Krzysztof Sołek, who’s servicing the project through Warrior Bear Prods., said he met producers Stefan Raiser and Felix Zackor, of Dreamtool Entertainment, shortly after the Polish rebate was announced at the Berlinale. By March, they were already filling out an application form. “We fell in love and started making the film straightaway,” he said.

Sołek said there’s been “huge interest” in producing in Poland since the launch of the incentive scheme. “The change is really a reversal of 180 degrees,” he said. “Usually, I have to go to the festivals, arrange all the meetings, knock on doors. Very rarely was somebody calling me or writing me. Now, it’s happening on a regular basis.”

Ten film and TV projects have been approved for the rebate so far, with a handful of international productions waiting to get the green light.

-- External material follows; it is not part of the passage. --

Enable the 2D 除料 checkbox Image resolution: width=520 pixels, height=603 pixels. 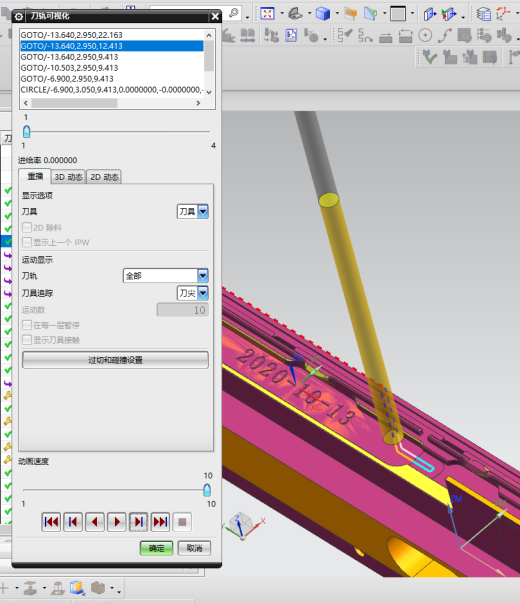(27, 227)
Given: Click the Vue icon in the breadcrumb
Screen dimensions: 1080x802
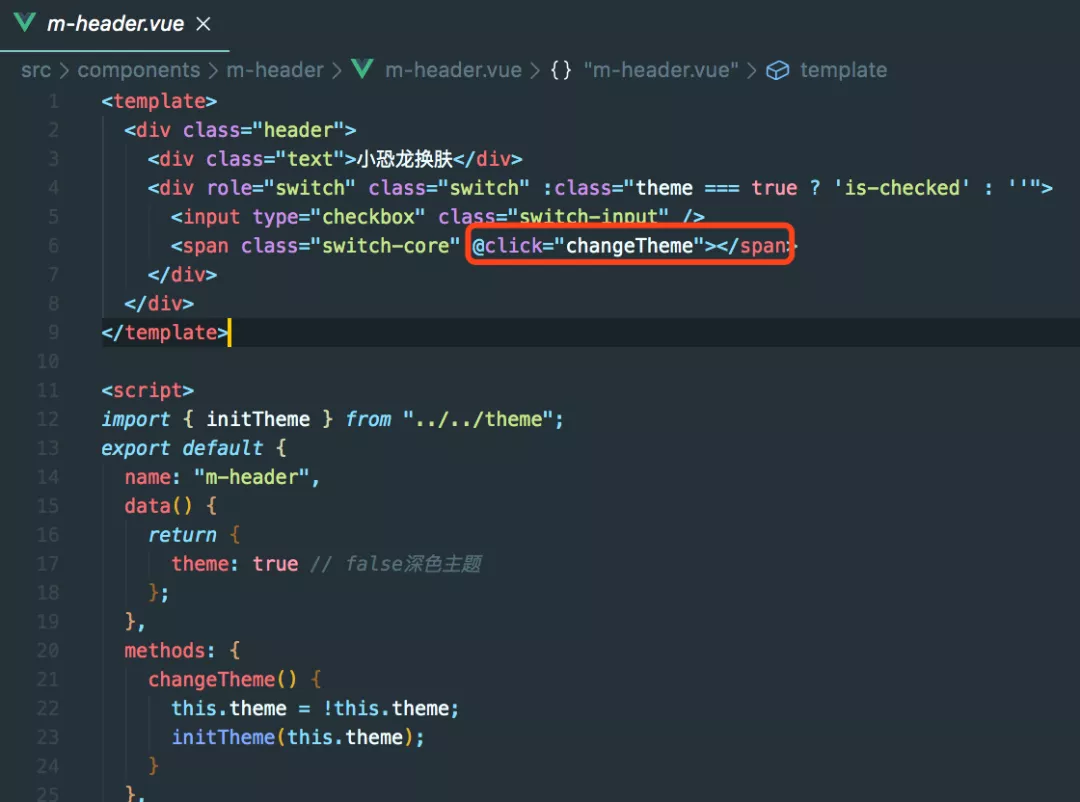Looking at the screenshot, I should click(362, 69).
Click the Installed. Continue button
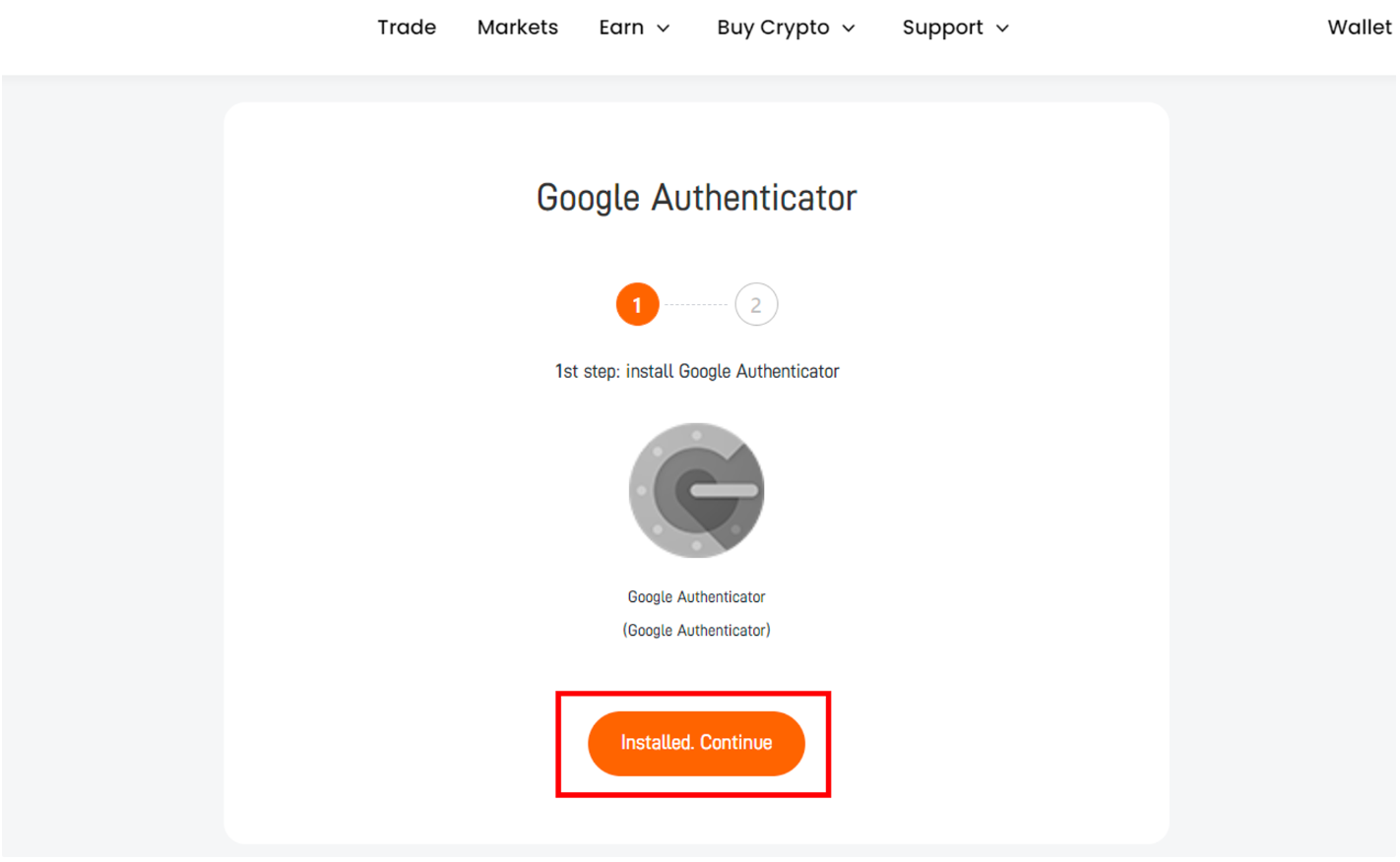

The rebate is already having an impact on local productions as well, with the upcoming drama “Magnezia,” co-written and directed by Maciej Bochniak, among some half-dozen projects that are currently shooting.

“Magnezia” is a gangster film set along the Polish-Soviet border in 1925 and produced by Leszek Bodzak of Aurum Film, who is in Toronto for the North American premiere of Jan Komasa’s “Corpus Christi.”

Bodzak said the rebate was crucial for boosting the film’s production values, allowing him to add rich period details and costly shoot-out scenes. It also helped the producer to hire talent like Waldemar Pokromski, make-up artist for the likes of Michael Haneke (“The White Ribbon”) and Steven Spielberg (“Schindler’s List”), and Jan A.P. Kaczmarek, the Oscar-winning composer for “Finding Neverland.”

“We had a chance to gain wonderful artists for this film, mainly because we were allowed to raise the budget because of the cash rebate,” said Bodzak, who also has two projects in development with German, Israeli and Czech producers.

For Śmigulski, who noted the Polish industry’s “years of tradition and heritage of great artists” like Andrzej Wajda and Wojciech J. Has, such projects are proof that the rebate scheme will help bring “more diversity and quality to Polish cinema.”